El estado de las escuelas en México hace pensar, sí, en una chilenita, en tanto estrepitosa voltereta que culmina con el aporreón de espalda de un duro golpe contra el piso… sólo que sin balón ni pasto para cubrirse de gloria y aterrizar en blandito.
El nuevo estudio (Mal)Gasto, de la organización Mexicanos Primero, demuestra que la reforma educativa no basta. Que nuestro país gasta muchísimo dinero en educación, pero lo gasta mal:
44% de las primarias rurales y 27% de las urbanas no tienen baños. 53% de las preescolares indígenas no tienen servicio de agua. Una de cada cinco escuelas necesita urgentemente mantenimiento.
70% de los directores reporta que la falta de preparación de los maestros de su escuela impide el aprendizaje. Sólo 13% de los maestros del país han aprobado la certificación voluntaria de actualización y el promedio nacional de los educadores en la Evaluación Universal es reprobatorio: 57.2% de aciertos. Ni de panzazo.
59% de las escuelas resultaron reprobadas en la prueba ENLACE 2012, 21% pasaron de panzazo, 18% tuvieron calificación de “bueno” y 2% de “excelente”.

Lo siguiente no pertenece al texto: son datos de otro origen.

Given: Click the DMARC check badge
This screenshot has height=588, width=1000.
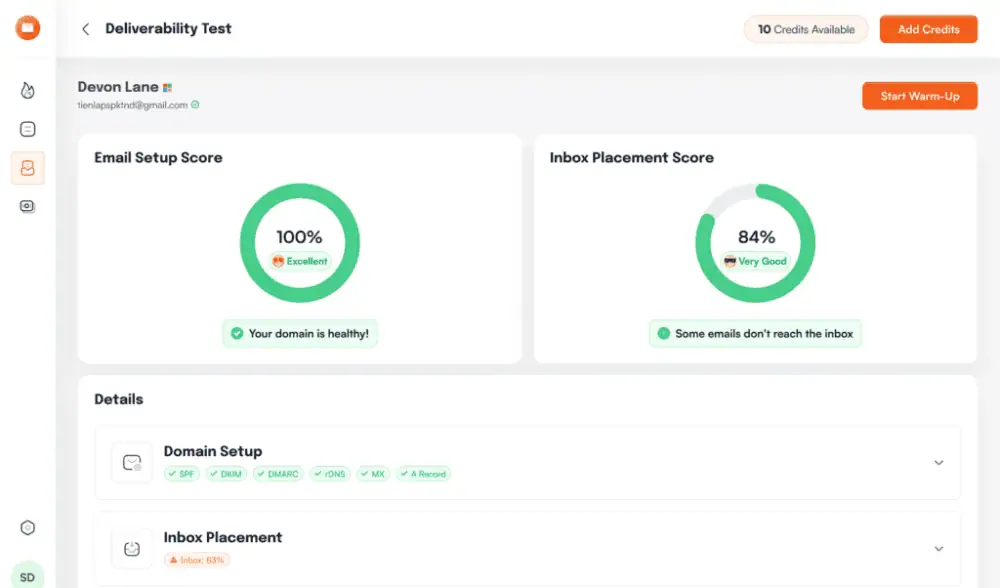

En 2010 y 2011, la Auditoría Superior de la Federación reportó el uso indebido de 25 mil millones de pesos del gasto educativo. Más de ¡3 mil millones de pesos! se pagan ¡cada año! a comisionados (profesores que cobran como tales pero no dan clases) y cúpulas sindicales.
Hoy todavía se desconoce el número real de maestros en el país y las dirigencias sindicales en los estados más atrasados se niegan a permitir el censo de escuelas, maestros y alumnos que por ley ha comenzado a realizar el INEGI.
67% de los directores reportan ausentismo recurrente en su escuela.
Los niños con mayor necesidad van a “no escuelas”, espacios que no tienen el mínimo de material, equipamiento y organización para el aprendizaje.
En resumen, el estudio muestra que el gasto educativo en México es ineficaz, inequitativo, ineficiente, opaco, capturado por las cúpulas sindicales y sometido a la corrupción y el saqueo de las dirigencias gremiales y las autoridades estatales y federales.
Hay dinero, pero se desperdicia. Antes de destinar más recursos de los mexicanos y cobrar a la población más impuestos, valdría la pena frenar las fugas que terminan enriqueciendo los bolsillos de gobernantes y líderes sindicales.
SACIAMORBOS
Algunos gobernadores ya respingan porque no quieren la re-centralización educativa. Temen perder la “caja chica”.